Lo que significaba que era un traidor a su parte humana, y que de buscador de la verdad se había convertido en su encubridor, en defensor de la mentira por mantener el orden de las cosas.

Somos los que esperan a los dioses
, se recordó.

En aquel momento le quedaba poco para conocerlos. Tubilok le ordenó que le tendiera el arma, y Mikhon Tiq lo hizo.

—No la sueltes.

Mientras las manos de ambos aferraban la lanza de Prentadurt, Tubilok pronunció una orden.


Age humás eis ta tôn dheôn dómata!

La vasta desolación en que se había convertido la caldera de Narak desapareció. Tras cruzar un extraño limbo, Mikhon Tiq se encontró en un lugar que jamás había visto. Y una vez allí, asesinó a Manígulat, rey de los poderosos Yúgaroi.

Somos los que esperan a los dioses
, se repitió ahora, días después.

La unión con su syfrõn no era constante.

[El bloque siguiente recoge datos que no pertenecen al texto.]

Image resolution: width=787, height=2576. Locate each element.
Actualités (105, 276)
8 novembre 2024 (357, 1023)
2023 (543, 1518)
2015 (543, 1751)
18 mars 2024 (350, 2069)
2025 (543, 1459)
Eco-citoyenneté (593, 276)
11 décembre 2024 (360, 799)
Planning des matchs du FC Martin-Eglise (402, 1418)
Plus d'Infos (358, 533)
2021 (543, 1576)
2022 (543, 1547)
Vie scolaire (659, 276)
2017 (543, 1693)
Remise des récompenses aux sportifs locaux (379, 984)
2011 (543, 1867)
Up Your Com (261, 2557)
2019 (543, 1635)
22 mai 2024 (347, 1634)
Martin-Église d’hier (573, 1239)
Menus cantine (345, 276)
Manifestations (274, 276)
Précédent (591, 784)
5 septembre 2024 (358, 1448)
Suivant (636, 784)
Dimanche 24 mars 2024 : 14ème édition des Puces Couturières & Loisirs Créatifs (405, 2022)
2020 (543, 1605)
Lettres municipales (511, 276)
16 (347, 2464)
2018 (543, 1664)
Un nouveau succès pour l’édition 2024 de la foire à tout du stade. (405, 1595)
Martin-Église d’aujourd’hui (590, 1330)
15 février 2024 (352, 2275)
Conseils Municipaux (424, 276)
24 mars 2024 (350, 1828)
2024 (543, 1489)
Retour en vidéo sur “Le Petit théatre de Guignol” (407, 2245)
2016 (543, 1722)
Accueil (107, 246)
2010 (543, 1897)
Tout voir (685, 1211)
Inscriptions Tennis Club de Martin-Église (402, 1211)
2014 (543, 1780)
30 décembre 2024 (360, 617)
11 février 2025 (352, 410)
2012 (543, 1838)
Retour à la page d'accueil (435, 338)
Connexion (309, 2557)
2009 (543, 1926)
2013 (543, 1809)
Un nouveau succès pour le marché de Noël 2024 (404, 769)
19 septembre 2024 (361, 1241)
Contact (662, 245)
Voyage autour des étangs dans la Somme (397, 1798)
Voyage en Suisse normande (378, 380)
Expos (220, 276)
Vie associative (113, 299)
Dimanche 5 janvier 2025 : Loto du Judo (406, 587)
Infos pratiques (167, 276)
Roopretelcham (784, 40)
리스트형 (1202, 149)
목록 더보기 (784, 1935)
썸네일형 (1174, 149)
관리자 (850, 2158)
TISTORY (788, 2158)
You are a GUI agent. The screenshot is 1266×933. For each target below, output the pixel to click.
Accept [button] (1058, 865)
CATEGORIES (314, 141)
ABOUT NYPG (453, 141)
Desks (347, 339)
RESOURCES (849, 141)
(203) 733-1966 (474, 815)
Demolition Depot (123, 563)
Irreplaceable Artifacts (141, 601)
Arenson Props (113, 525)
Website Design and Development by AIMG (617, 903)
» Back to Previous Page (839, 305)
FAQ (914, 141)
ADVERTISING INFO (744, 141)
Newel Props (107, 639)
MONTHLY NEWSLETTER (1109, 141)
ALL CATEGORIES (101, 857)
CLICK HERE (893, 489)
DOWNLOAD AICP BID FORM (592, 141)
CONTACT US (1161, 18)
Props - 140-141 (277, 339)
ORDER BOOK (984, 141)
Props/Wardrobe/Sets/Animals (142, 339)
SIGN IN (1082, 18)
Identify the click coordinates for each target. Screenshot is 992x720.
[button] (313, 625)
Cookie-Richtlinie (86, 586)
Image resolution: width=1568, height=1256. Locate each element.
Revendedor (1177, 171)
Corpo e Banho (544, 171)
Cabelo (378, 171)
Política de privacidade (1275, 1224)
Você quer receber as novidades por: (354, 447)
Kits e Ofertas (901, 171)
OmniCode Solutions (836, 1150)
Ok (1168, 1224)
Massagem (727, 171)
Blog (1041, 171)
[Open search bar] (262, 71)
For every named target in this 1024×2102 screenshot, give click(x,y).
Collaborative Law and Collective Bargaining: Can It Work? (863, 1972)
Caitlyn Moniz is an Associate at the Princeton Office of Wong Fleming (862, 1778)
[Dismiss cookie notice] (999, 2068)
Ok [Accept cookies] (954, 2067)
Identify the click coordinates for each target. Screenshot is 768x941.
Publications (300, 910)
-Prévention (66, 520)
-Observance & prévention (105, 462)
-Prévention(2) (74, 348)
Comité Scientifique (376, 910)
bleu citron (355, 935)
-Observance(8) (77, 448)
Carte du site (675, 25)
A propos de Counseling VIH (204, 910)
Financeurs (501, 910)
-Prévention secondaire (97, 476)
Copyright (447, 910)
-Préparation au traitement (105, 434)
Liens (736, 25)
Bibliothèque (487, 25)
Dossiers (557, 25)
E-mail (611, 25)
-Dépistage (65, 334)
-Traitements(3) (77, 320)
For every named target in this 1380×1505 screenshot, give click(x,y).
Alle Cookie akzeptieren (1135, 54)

Estaba allí, haciendo sentir su presencia en todo momento, pero dejaba a Mikhon Tiq instantes de intimidad. Por eso, a ratos podía disfrutar de lo que observaba con sus ojos mortales y olvidar que era el extraño simbionte conocido como Kalagorinor.

Bajo sus pies, Tramórea era una gran esfera que llenaba gran parte del cielo, un globo azul, verde y pardo surcado por grandes jirones blancos que se retorcían en espirales y remolinos. Esos jirones eran nubes, las mismas que tan altas se veían desde el suelo. Contempladas desde el Bardaliut parecían tan pegadas a la superficie del planeta como una segunda piel.

Tramórea pasó de largo, se elevó sobre la cabeza de Mikhon Tiq y siguió desplazándose por el firmamento en su giro alrededor del Bardaliut.

En realidad, ya había asimilado que las apariencias engañaban. Era el Bardaliut el que giraba sobre su propio eje para proporcionar a los dioses lo que éstos denominaban «gravedad artificial». Mikhon Tiq podía entender el concepto hurgando entre los conocimientos de su syfrõn, pero también evocando un recuerdo más cercano. Cuando estaba en la academia de Uhdanfiún y le tocaba turno de limpieza, a menudo jugaba con otros cadetes a llenar un cubo de agua hasta la mitad y darle vueltas en vertical. Si lo hacía lo bastante rápido, el agua se quedaba dentro del balde; de lo contrario, acababa empapado. Del mismo modo que la rotación imprimida por su brazo apretaba el agua contra el fondo del cubo e impedía que se cayera incluso estando boca abajo, el giro del Bardaliut presionaba a sus moradores contra su superficie interior y les hacía sentir la ilusión de que tenían peso.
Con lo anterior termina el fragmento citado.